鉄分の過剰摂取に要注意
肉・野菜を組み合わせて料理をすると相乗効果が生まれることもあります。ある意味では漢方薬の考え方に近いのではないでしょうか |
昔から「お茶(コーヒー・紅茶)と一緒に鉄剤を服用すると効果が低下する」、ということが知られていますが、これはお茶のタンニン酸という成分が胃酸によってイオン化した鉄(free Fe3+)に反応するためです。胃薬や抗菌薬(抗生物質)の一部、甲状腺ホルモン剤などと一緒に服用しても吸収される鉄分は低下します。また、胃薬と同様に胃酸が乏しい状態、例えば胃の手術で部分もしくは全切除を受けられた方では食事中からの鉄分も吸収されにくくなります。
サプリメントとして服用する量とポイントは?
前ページでご説明しましたように、食事中に10mg含まれていても吸収される量はせいぜい1mgと、鉄分はもともと吸収されにくい物質です(正常では5~10%の吸収率)。しかし、稀ですが過剰摂取によって害となることもありますので、体内にどの程度鉄が貯蔵されているのかを確認しながら治療を行います。この点を踏まえた上での参考ですが、医療機関で「鉄欠乏性貧血」の治療として処方する鉄剤の目安は、1日に鉄(Fe)として100~200mgです。
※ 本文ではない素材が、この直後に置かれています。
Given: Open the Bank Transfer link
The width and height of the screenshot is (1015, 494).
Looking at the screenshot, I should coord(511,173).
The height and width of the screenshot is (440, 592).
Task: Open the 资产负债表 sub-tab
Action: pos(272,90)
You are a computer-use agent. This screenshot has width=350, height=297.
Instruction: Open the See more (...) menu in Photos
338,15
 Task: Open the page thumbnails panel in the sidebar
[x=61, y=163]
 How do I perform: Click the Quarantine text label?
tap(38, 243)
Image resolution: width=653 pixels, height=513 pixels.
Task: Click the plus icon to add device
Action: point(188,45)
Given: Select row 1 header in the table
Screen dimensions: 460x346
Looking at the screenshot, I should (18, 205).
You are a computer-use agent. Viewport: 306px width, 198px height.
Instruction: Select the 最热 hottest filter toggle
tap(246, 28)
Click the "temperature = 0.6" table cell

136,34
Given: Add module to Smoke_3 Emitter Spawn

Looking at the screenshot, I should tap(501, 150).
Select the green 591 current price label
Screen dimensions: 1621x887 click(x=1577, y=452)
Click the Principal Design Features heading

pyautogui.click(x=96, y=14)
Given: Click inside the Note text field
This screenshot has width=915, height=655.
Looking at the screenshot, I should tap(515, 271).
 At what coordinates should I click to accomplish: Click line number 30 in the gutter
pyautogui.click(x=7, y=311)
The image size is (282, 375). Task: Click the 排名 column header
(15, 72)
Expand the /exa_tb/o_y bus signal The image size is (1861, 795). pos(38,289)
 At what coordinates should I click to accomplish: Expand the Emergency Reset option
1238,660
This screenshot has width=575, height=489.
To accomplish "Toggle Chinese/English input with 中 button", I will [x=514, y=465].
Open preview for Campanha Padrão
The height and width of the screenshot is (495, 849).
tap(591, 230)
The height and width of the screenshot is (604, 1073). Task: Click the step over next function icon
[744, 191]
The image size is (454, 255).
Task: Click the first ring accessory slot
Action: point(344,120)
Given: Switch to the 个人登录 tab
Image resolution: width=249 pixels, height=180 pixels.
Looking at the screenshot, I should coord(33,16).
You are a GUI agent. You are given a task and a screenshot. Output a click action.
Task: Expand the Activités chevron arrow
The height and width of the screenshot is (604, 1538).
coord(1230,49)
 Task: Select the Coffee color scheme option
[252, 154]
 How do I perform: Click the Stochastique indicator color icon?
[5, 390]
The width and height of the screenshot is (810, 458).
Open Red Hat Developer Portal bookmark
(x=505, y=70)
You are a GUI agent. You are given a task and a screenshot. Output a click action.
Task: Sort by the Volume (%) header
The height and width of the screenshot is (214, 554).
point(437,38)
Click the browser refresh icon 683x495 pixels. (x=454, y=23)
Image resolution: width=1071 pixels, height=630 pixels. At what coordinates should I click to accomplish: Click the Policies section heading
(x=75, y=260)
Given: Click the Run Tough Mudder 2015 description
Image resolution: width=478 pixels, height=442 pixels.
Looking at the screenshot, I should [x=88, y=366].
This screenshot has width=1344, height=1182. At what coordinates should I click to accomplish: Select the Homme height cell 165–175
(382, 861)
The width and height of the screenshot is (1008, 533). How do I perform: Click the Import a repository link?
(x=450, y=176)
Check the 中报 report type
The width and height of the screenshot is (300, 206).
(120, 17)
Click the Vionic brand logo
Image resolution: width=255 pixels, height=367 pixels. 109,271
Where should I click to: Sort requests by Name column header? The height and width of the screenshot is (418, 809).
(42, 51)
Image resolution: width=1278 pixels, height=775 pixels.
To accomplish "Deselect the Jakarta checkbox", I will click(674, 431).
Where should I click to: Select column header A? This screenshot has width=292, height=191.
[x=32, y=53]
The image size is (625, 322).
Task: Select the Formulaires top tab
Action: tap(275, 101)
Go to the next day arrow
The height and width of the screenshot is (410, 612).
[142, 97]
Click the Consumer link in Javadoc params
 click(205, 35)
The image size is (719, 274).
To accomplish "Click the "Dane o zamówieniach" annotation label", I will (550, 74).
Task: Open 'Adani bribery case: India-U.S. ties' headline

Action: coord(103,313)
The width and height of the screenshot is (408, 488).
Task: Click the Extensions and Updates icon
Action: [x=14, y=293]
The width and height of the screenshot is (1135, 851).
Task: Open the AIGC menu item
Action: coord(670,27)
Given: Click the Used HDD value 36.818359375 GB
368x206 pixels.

食事中の目安からすると10倍以上ですが、これは鉄分の貯金というべき、貯蔵鉄も補う必要があるためです。
鉄乏性貧血ではヘモグロビン濃度は約1ヶ月してから徐々に上昇して一定の状態に達しますが、短期間で服用を中止すると貧血が再発することがあります。このため、貧血が改善してからも1~3ヶ月ぐらい、血液検査を行いながら治療を続けます。鉄分を効率良く吸収するためには、ビタミンCも一緒に摂取することもポイントです。貧血に関連する代表的な栄養素とそれを多く含む食品の例を挙げてみました。
- 鉄……ほうれん草、パセリ、納豆、マグロ、寒天、プルーンなど
- ビタミンC……レモン、かんきつ類、お茶(煎茶)など
- ビタミンB6……マグロの赤身、牛レバー、にんにくなど
- ビタミンB12……さけ(魚のシロザケ)
- 葉酸……アスパラガス、お茶(煎茶)
市販されているサプリメントによっては、原因の異なる貧血の治療を総合的に改善することを目的として、鉄・ビタミンB群・ビタミンC・葉酸などを配合した商品もあるようです。品種・土壌の変化で鉄分の含有量は昔に比べて低下していますが、まずは昔ながらの食事療法、ほうれん草で鉄分を蓄えましょう。